Quebec isn’t putting all of its eggs into one basket, but it is putting most of them, unveiling a 2030 Plan for a Green Economy that relies heavily on electrification, particularly of the transportation sector, to get the province to its 2030 greenhouse gas (GHG) emissions target. The 2030 Plan for a Green Economy (available only in French) promises a $6.7-billion investment over its first five years.
The 2030 Plan for a Green Economy is accompanied by a five-year implementation plan covering the period 2021-2026. This will be a rolling five-year implementation plan (available only in French), with revisions made annually.
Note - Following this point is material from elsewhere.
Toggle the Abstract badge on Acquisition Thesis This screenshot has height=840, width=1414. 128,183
Quebec’s 2030 target is emissions 37.5% below 1990 levels. Over the 27 years from 1990 to 2017, Quebec has managed to shave seven Mt, or 9%, off its emissions, meaning it has to deal with the remaining 29 Mt, or 28.5%, over 13 years. Quebec already ranks lowest among provinces and territories in Canada and states in the United States in per capita GHG emissions even though emissions have remained relatively flat since 2014.
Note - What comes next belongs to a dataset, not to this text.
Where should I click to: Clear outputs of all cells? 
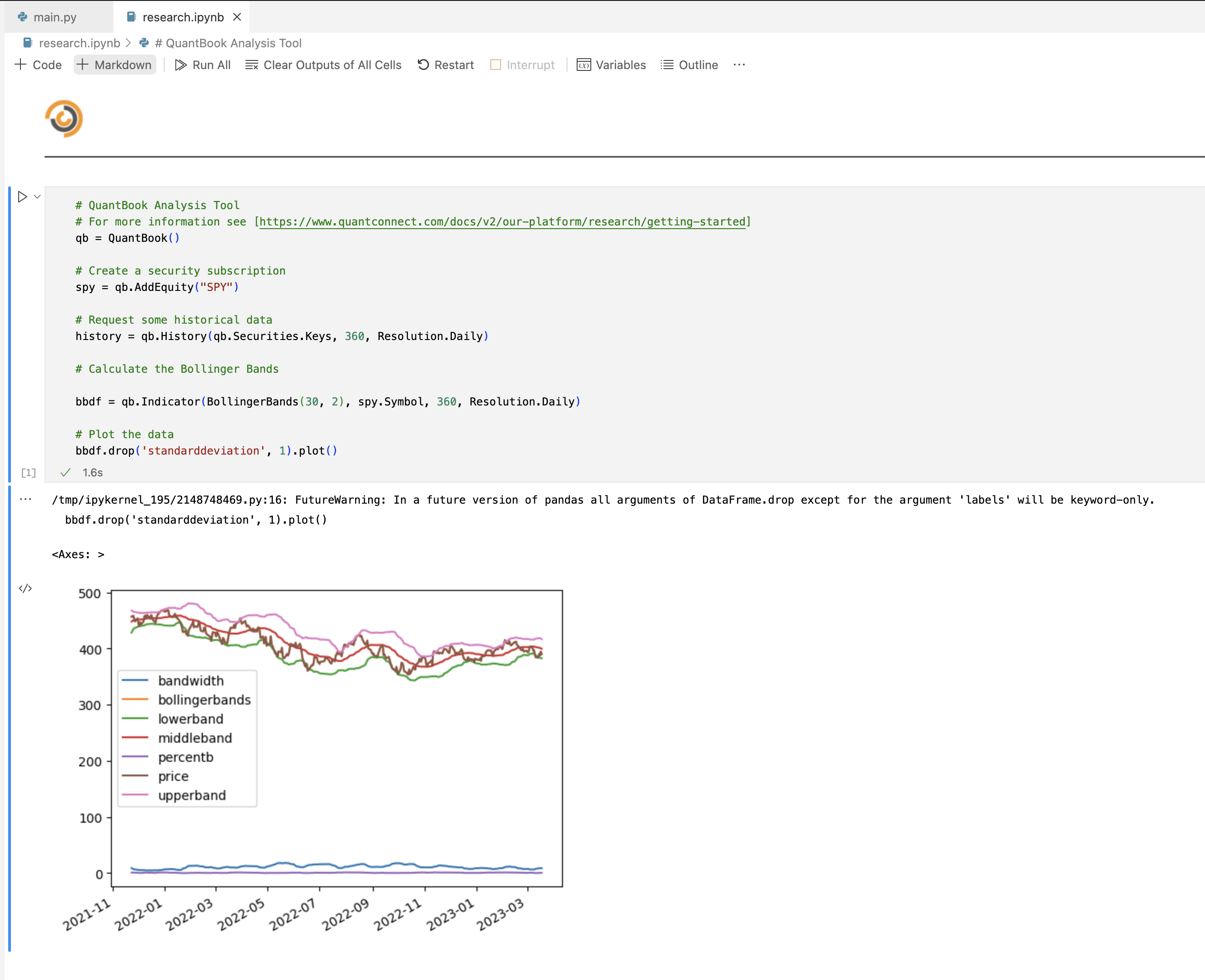[x=323, y=65]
Quebecers’ love of trucks and SUVs with internal combustion engines is a big part of the problem. The transportation sector accounts for 43.3% of Quebec’s GHG emissions, its largest single source. Industry is a relatively distant second at 30.5%. However, over the 1990-2017 period, industrial emissions fell by a quarter, while transportation emissions grew by almost the same percentage.
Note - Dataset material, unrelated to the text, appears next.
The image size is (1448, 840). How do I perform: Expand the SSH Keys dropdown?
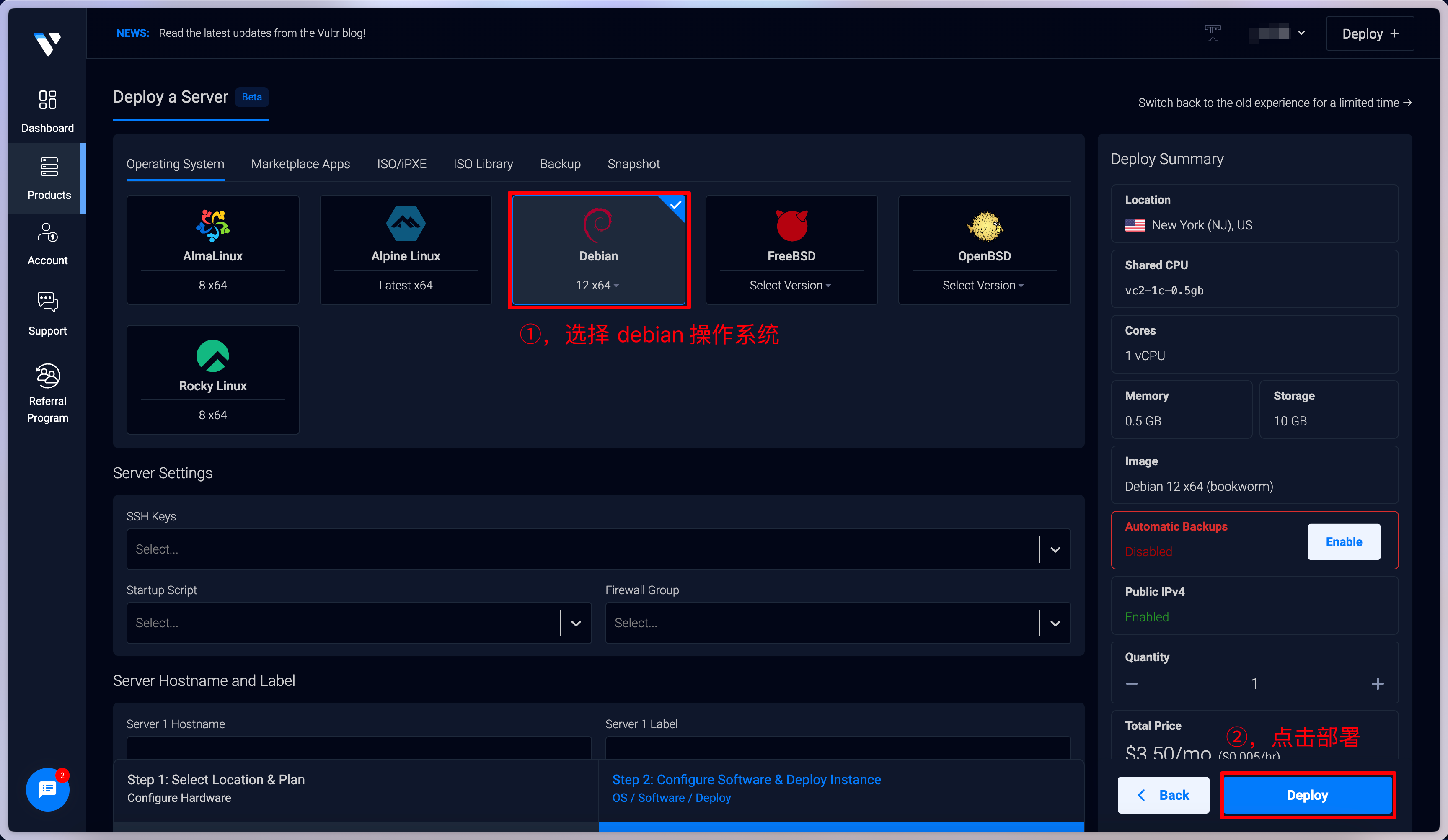click(1055, 549)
Quebec has earmarked $3.6 billion of the $6.7-billion five-year total to the transportation sector. This includes $1.3 billion for the extension of Quebec’s ZEV (zero-emission vehicle) incentive program to 2026, by which time auto industry observers expect price parity between ZEVs and internal combustion-powered passenger vehicles. The maximum rebate of $8,000 will be maintained until March 31, 2022. Afterward, it may be adjusted depending on market prices.
The government will also strengthen its ZEV mandate, though it does not specify how or to what extent. Quebec and British Columbia are the only jurisdictions in Canada to require ZEVs to account for ever-growing portion of new passenger vehicle sales.
Industrial emitters are bracing for changes to the free allocation of emission allowances that will apply beginning in 2024. The 2030 Plan for a Green Economy promises that the changes “will demand a significant effort from businesses.”